___ Input rows ___

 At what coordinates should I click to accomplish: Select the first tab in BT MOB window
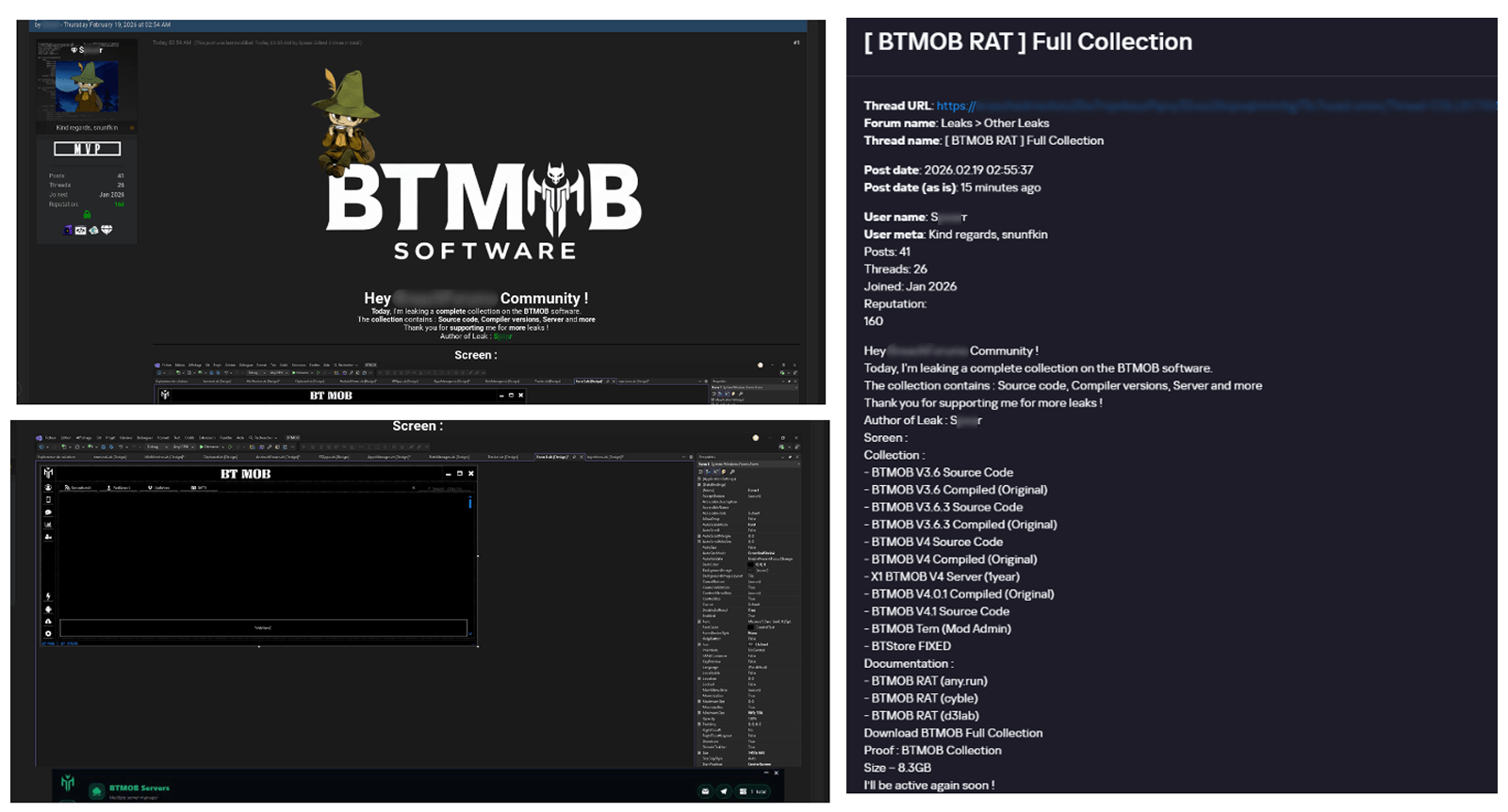tap(79, 487)
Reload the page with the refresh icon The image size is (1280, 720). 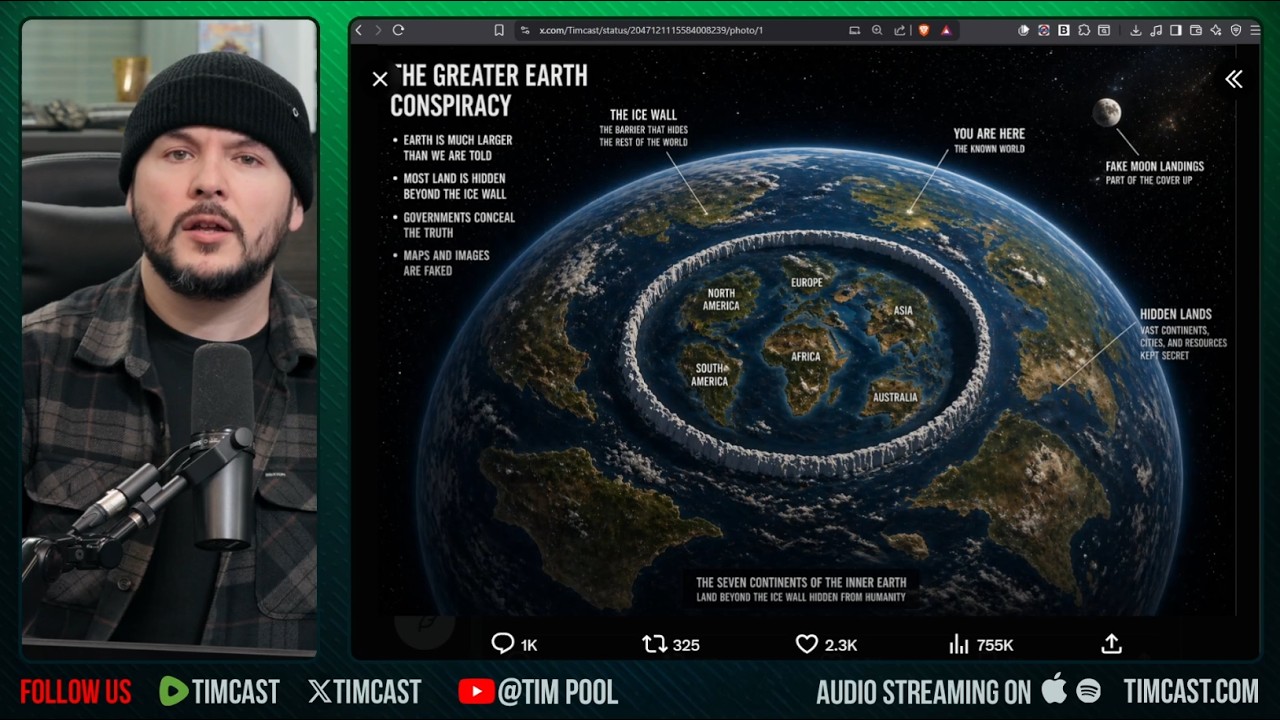point(398,30)
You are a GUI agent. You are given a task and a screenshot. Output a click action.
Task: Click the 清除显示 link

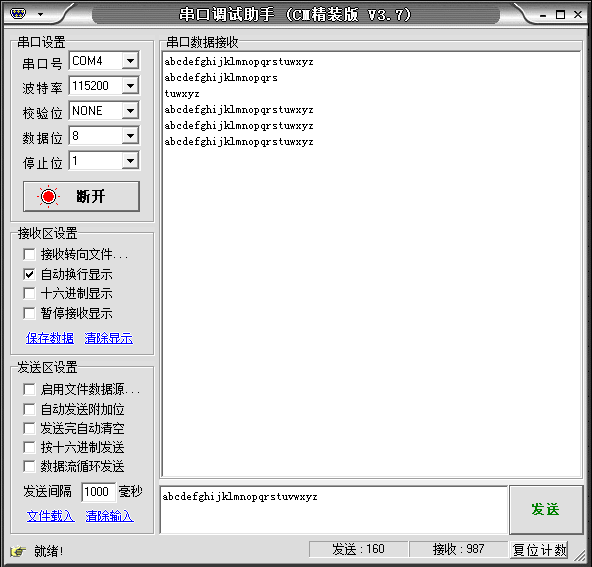point(109,338)
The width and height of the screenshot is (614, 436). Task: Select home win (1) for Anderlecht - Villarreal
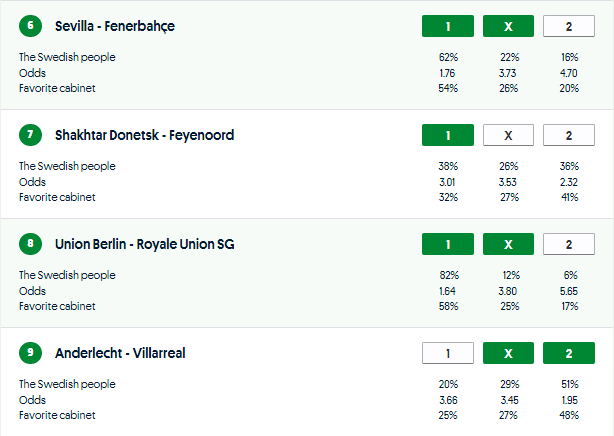(448, 353)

___

Count the lines in the listing above that contain the word "screenshot". Reply with the number only.

● **Exercise answer**: 2